(Excerpted records begins)

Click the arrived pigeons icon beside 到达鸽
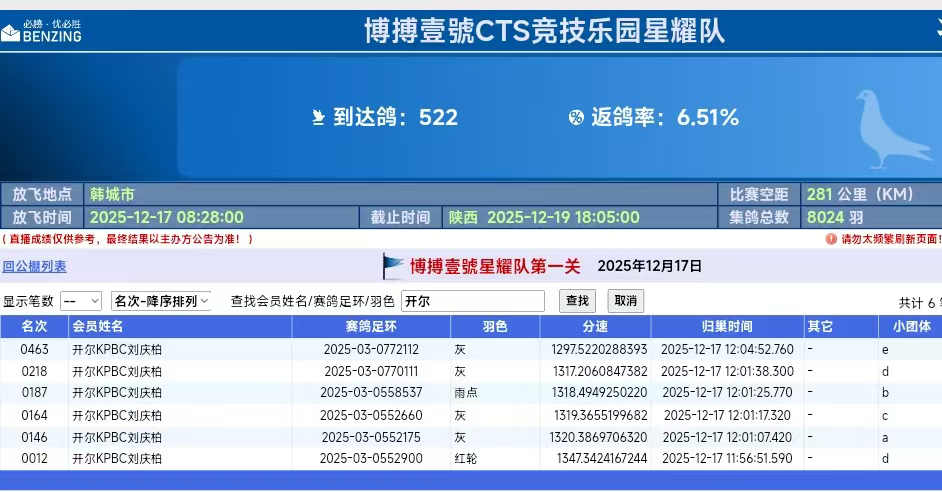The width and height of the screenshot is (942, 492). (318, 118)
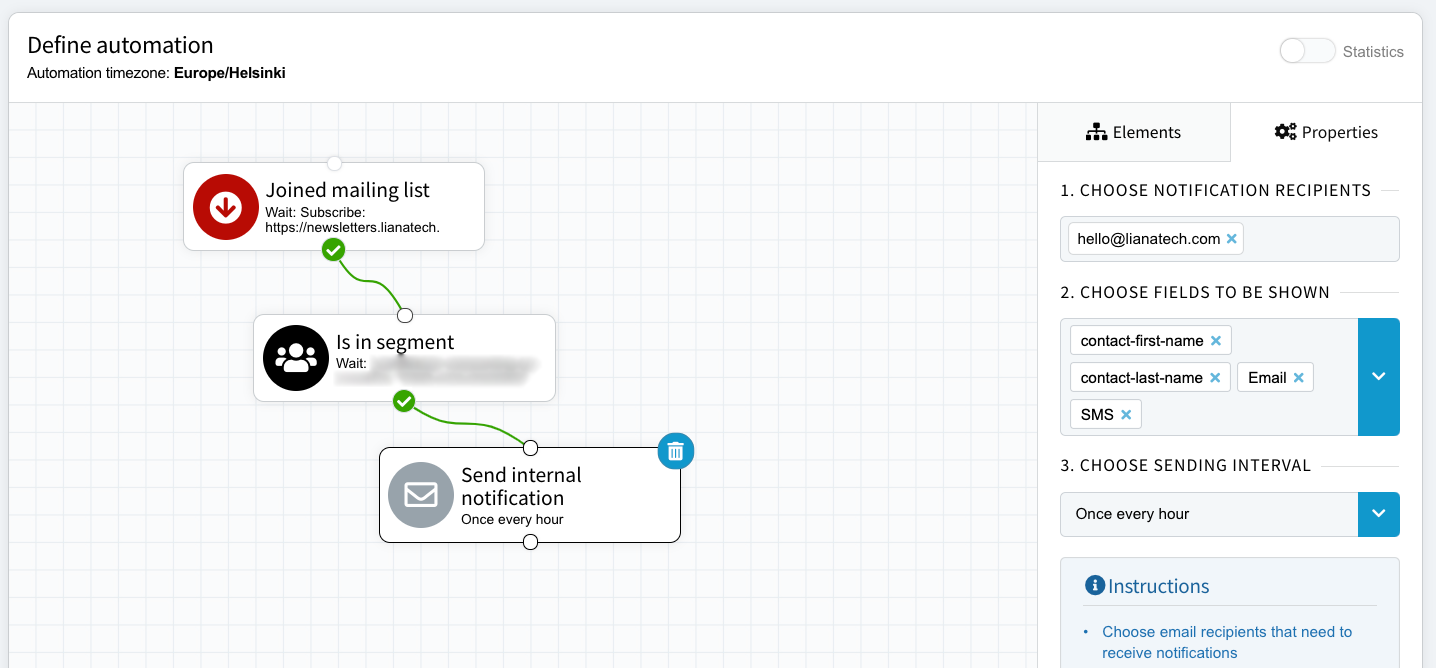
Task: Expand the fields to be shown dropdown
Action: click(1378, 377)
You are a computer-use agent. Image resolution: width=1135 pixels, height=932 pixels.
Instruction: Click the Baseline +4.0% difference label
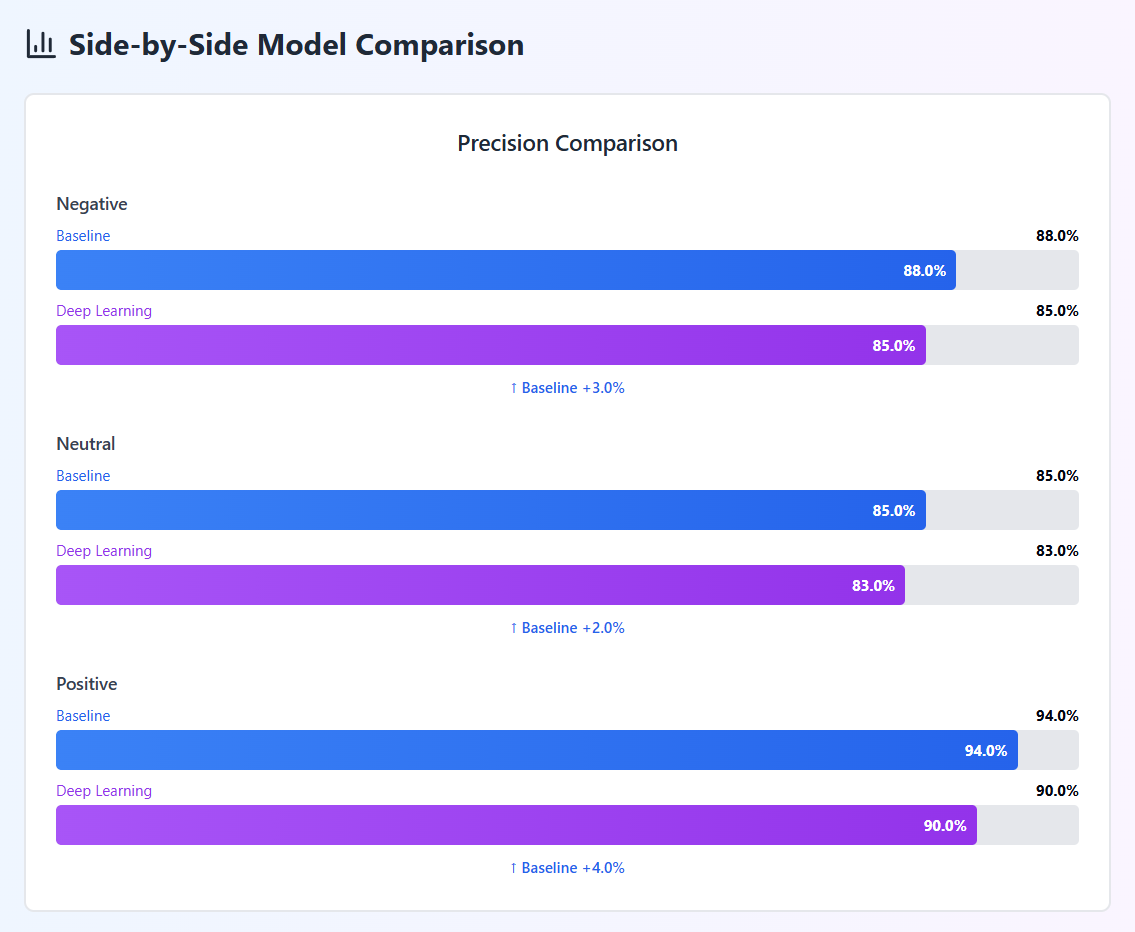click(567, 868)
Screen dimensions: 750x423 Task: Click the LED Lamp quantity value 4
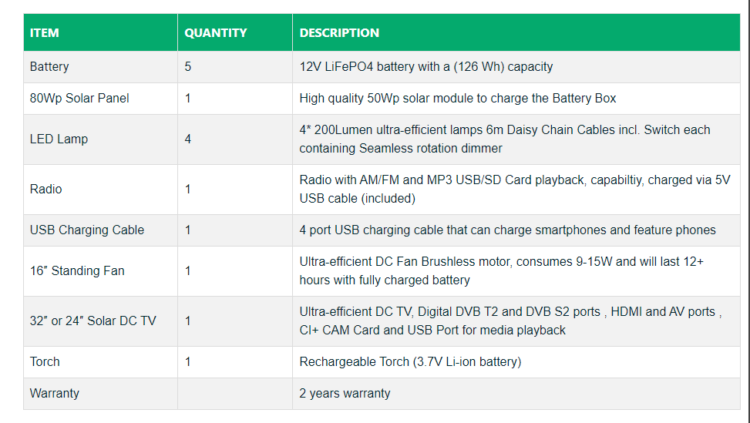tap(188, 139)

(Excerpted records ends)

Exact repetition is the task: every line from the start of the data to the line with "You are a computer-use", inclusive, and none after it, pictures omitted.

— Your solution —
Click the arrived pigeons icon beside 到达鸽
The width and height of the screenshot is (942, 492). (318, 118)
Task: Expand the fields to be shown dropdown
Action: click(1378, 377)
You are a computer-use agent. Image resolution: width=1135 pixels, height=932 pixels.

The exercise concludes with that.